WAR. Interview with the socialist political scientist: ’After the Wagner mutiny, the FSB is even more powerful: it is managing Putin’s fears. From prison Navalny does not mention the Russian left, much less enter into the merits of his political programme: it is a total rejection of any collaboration".

Putin’s war is as much external as internal. While the war against Ukraine rages on, state repression of Russian dissidents and political opponents continues. One of the most emblematic figures in this respect, Alexey Navalny - leader of the ’Russia of the Future’ party, the victim of a poisoning attempt in the past and in prison since 2021 - made public last Sunday a long message from the penal colony where he is imprisoned.

It is the first statement by the opponent since his final sentence of 4 August, which sentenced him to 19 years in prison: a detailed indictment of his country’s elites.

We commented on it with Ilya Budraitskis, political scientist and activist who left Russia shortly after the invasion of Ukraine, member of the Russian Socialist Movement and author of the book Dissidents among dissidents.

In his message Navalny makes harsh criticism not only of Putin but also of the Yeltsin leadership and the liberal political class of the 1990s, identifying the 1993 coup as a key moment when the centralisation of power in Russia began. What do you think?

This is not an unprecedented move for Navalny. I would say it is part of his political strategy, which also aims to distance himself as much as possible from the controversial and painful experience of the 1990s. The leader of ’Russia of the Future’ has realised that in order to promote a new ’social-liberal populism’ it is very important to mark a strong difference from that legacy and, from prison, he is further developing his analyses in this regard. In some ways this is a significant critique. If we look at Russian liberal circles, we notice how the basic conception with which the recent transformation of the Putin regime and the aggression against Ukraine is commonly explained is the idea of a continuity between the current Russian government and the Soviet regime. It is a typically liberal and ’anti-communist’ line of thought that now, with Putin’s dictatorship, there is a sort of revival of Stalinism, Soviet authoritarianism and so on. Navalny, on the other hand, sketches a different genealogy. He accuses Yeltsin and the old post-Soviet elites of having missed the historic opportunity to give Russian society a democratic foundation (in this case, an independent justice system and a strong parliament) and of having sacrificed the rule of law at the altar of the interests of the criminal cliques that came to power and enriched themselves through wild privatisations.

What kind of reactions is this message provoking?

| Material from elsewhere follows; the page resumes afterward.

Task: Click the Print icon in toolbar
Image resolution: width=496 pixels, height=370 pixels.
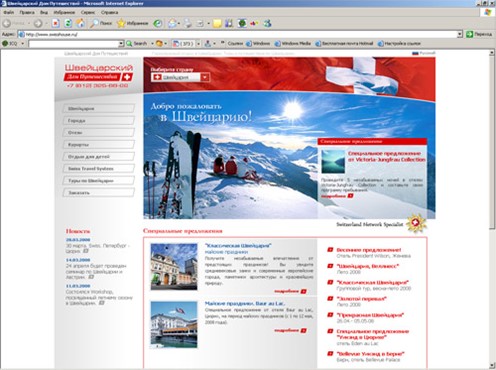Action: (x=188, y=23)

Do you think it can find support in the Russian opposition?

This is perhaps the most negative aspect of the letter. Navalny does not only make a general analysis of the 1990s period and the Yeltsin government, but personally accuses several important figures of the Russian liberal opposition. What transpires is therefore a total rejection of any kind of collaboration with the people who, according to Navalny himself, are morally and politically responsible for the current situation. Here, too, we are faced with an attitude typical of the leader of ’Russia of the future’, who on the one hand has often distinguished himself by refusing to pursue democratic mediations with other opposition forces and on the other hand seeks to accredit himself and his supporters as the only sufficiently ’clean’ and worthy figures to lead the Russian opposition. Those who have been criticised have had an easy time responding only on a personal level, without going into the merits of the broader political analysis. Moreover, there is hardly any mention of the Russian left, let alone going into the merits of Navalny’s own political programme. This makes it problematic to think of potential collaborations. However, I think that the points concerning free elections and transition to a parliamentary republic should be supported without hesitation by all opposition forces.

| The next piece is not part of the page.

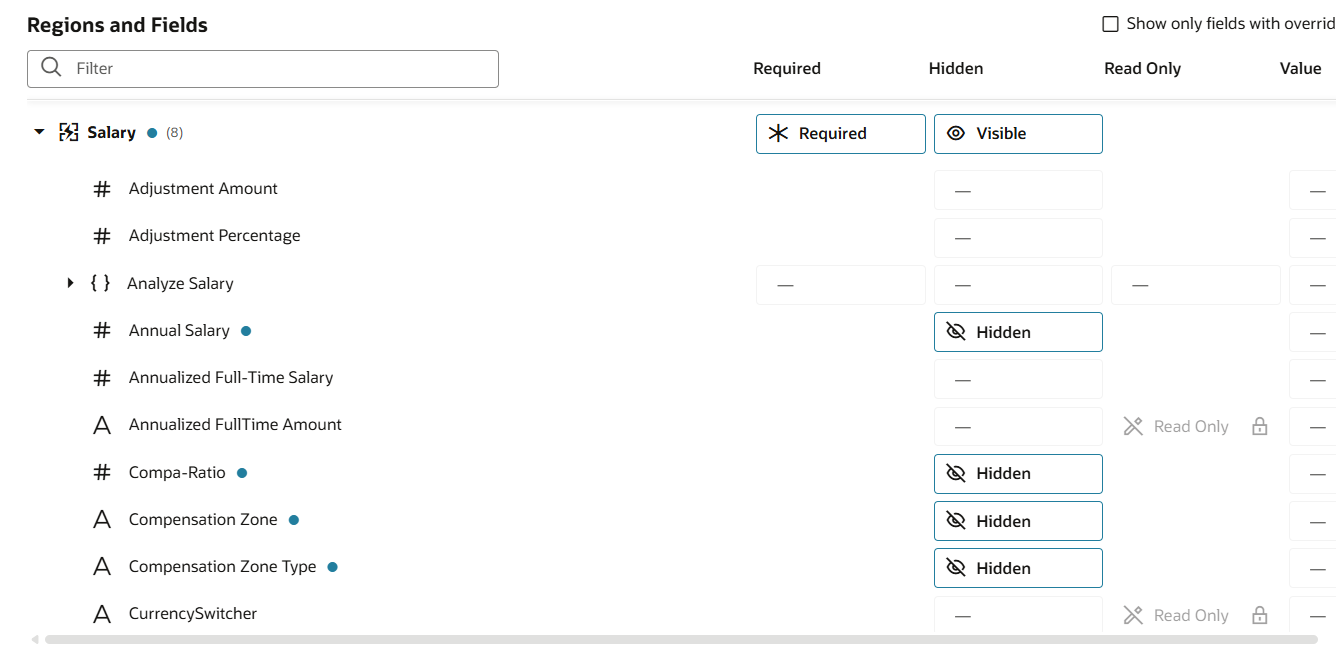
Task: Click the Salary region icon
Action: pyautogui.click(x=69, y=132)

Meanwhile, the repression continues and does not only affect Navalny, but also important left-wing intellectuals such as Boris Kagarlitsky as well as far-right paramilitaries such as Igor Girkin. Are we entering a new phase?

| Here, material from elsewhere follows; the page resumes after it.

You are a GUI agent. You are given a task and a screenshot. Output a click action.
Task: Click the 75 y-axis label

After the so-called ’mutiny’ of Wagner’s commander Prigozhin, both the level and the political spectrum of repressions have increased significantly. I believe that the secret services (FSB) turned out to be the biggest winners from that event: they were the first to give a name to what was happening and call it ’a mutiny’. It is safe to assume that the FSB has become even more powerful than before and is managing Putin’s fears (which have increased precisely because of Prigozhin’s actions). Meanwhile, attempts are being made to justify the wave of repression in the eyes of society. An article in Ria Novosti by Aleksandr Dugin, for example, has just stated that repression is a way of reinvigorating and making the social body more dynamic, while the new history books for schools that will come into force from September identify the excessive lightness of repression as the cause of the collapse of the USSR. In short, repression is becoming a structural element of the ideology of power, no one can say they are safe any more.